2017-03-17
現在、国会に上程中の都市緑地法等の一部を改正する法律案には、生産緑地法の一部改正案が含まれており、2017年度税制改正では、「生産緑地法の改正を前提に、面積要件の緩和された改正後の生産緑地地区内にある農地等については、農地等に係る相続税・贈与税の納税有制度の適用上、現行と同様の取扱いとする」とされた。地方税においても、固定資産税・都市計画税について同様の措置が手当てされる。
生産緑地法の改正案は、市街化区域内で一定の要件に該当する農地等に指定された「生産緑地地区内」にある農地等の面積要件を緩和するもの。具体的には、市町村は生産緑地地区の規模に関する条例を、政令で定める基準に従い、条例で別に定めることができるものとする。現行500平方メートル以上とする面積要件について、同法案が成立した場合に改正政令において、市区町村が条例により下限を300平方メートルにできる予定だ。

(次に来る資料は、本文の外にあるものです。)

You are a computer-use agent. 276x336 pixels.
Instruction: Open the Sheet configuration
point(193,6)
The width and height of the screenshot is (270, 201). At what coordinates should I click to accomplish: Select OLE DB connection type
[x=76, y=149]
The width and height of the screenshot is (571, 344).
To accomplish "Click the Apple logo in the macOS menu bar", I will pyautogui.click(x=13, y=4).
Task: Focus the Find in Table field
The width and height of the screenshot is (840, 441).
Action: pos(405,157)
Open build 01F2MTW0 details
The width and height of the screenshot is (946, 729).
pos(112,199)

納税猶予制度では、三大都市圏の特定市においては生産緑地のみが終身営農を条件とするが、納税猶予の対象となる。固定資産税の宅地並み課税を免れて農地としての評価、課税が行われるのもこの生産緑地だ。今回の面積要件の引下げとともに、税金面で優遇されれば、三大都市圏を中心に、生産緑地が広がることが予測される。都市緑地法等の一部改正案の施行は、公布の日から起算して2月を超えない範囲内において政令で定める日とした。

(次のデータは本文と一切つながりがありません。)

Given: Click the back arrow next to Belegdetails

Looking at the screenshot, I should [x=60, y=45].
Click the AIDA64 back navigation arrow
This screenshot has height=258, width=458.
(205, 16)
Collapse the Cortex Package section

また、所得税法等の一部改正案においては、農地等に係る相続税・贈与税の納税猶予制度の要件等は特に見直されていないことから、都市緑地法等の一部改正案が国会で成立し、公布・施行されれば、市区町村の条例で生産緑地地区内の面積要件の緩和が実現することとなる。生産緑地地区の面積要件が引き下げられて、生産緑地の対象が広がっても、相続税等の納税猶予や固定資産税等の恩典を受けられることになるわけだ。